Nella giornata di domani, la questione sarà molto probabilmente risolta dal presidente del Senato Ignazio La Russa, dichiarando inammissibile l’emendamento voluto da Fratelli d’Italia e che toglierà le castagne dal fuoco della maggioranza, divisa, sull’emendamento del partito guidato dal presidente del Consiglio Giorgia Meloni.

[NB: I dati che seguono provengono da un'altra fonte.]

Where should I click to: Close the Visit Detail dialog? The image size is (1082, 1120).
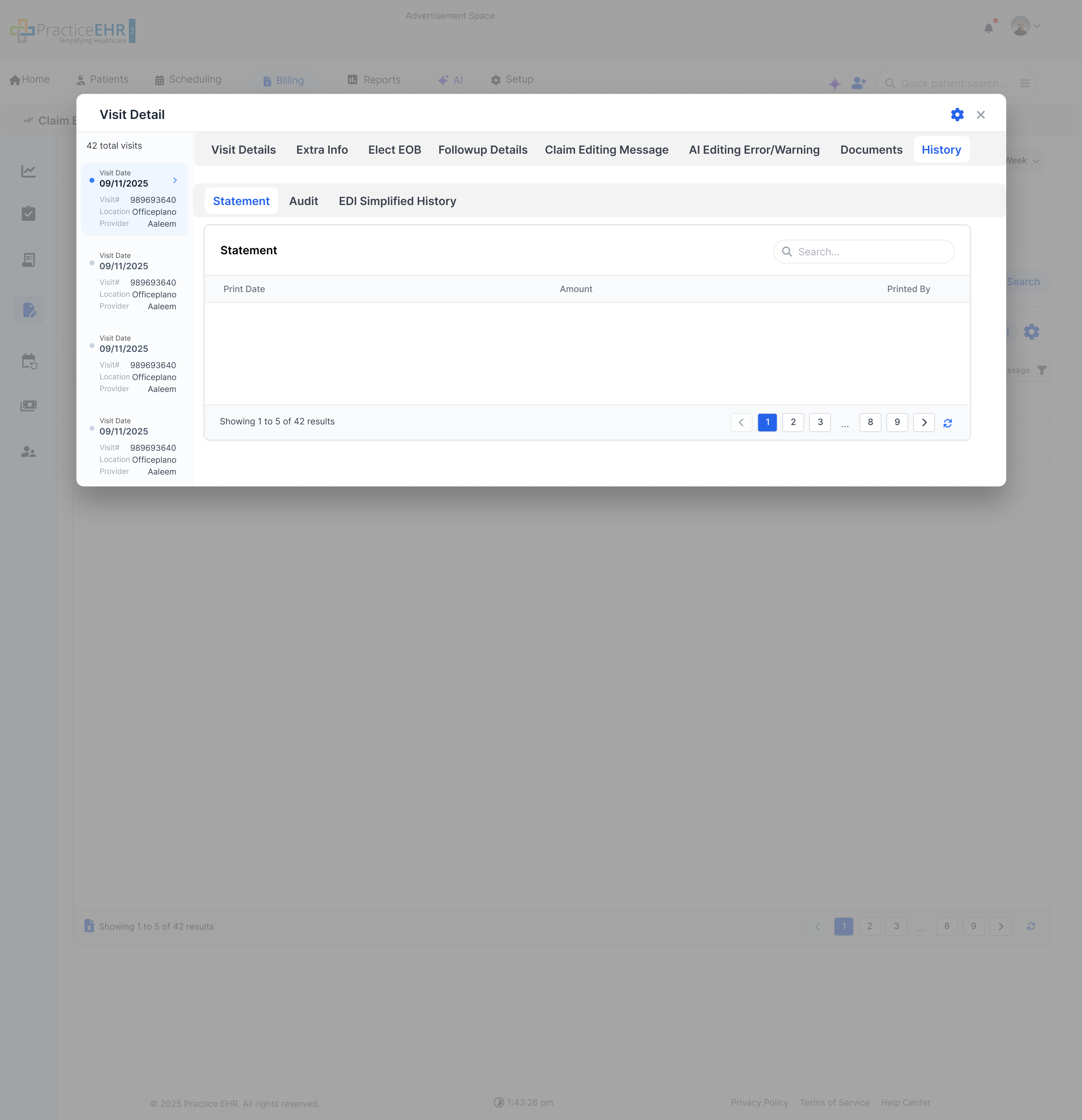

“Se si intercettano due boss per ipotesi di reato specifiche e se nella conversazione si ascoltano altri intenzioni o commissioni di altri reati, queste debbono essere cancellate. Qualche esempio: reati ambientali, frodi su fondi pubblici, sfruttamento del lavoro legato al caporalato. E se la polizia giudiziaria ne viene a conoscenza durante un intercettazione il Magistrato non può utilizzare questi ascolti”. E’ duro l’intervento di Verdini. “E’ molto grave che davanti l’appello di Melillo il governo si divida”. Ed ancora. “Fratelli d’Italia ha voluto presentare in questo provvedimento, un emendamento – che però – farà una brutta fine, inammissibile”. E conclude: “Non basta partecipare alle cerimonie, agli anniversari delle stragi e degli eroi antimafia se non si ha nemmeno la forza e la volontà di raccogliere l’appello della procura Nazionale Antimafia”.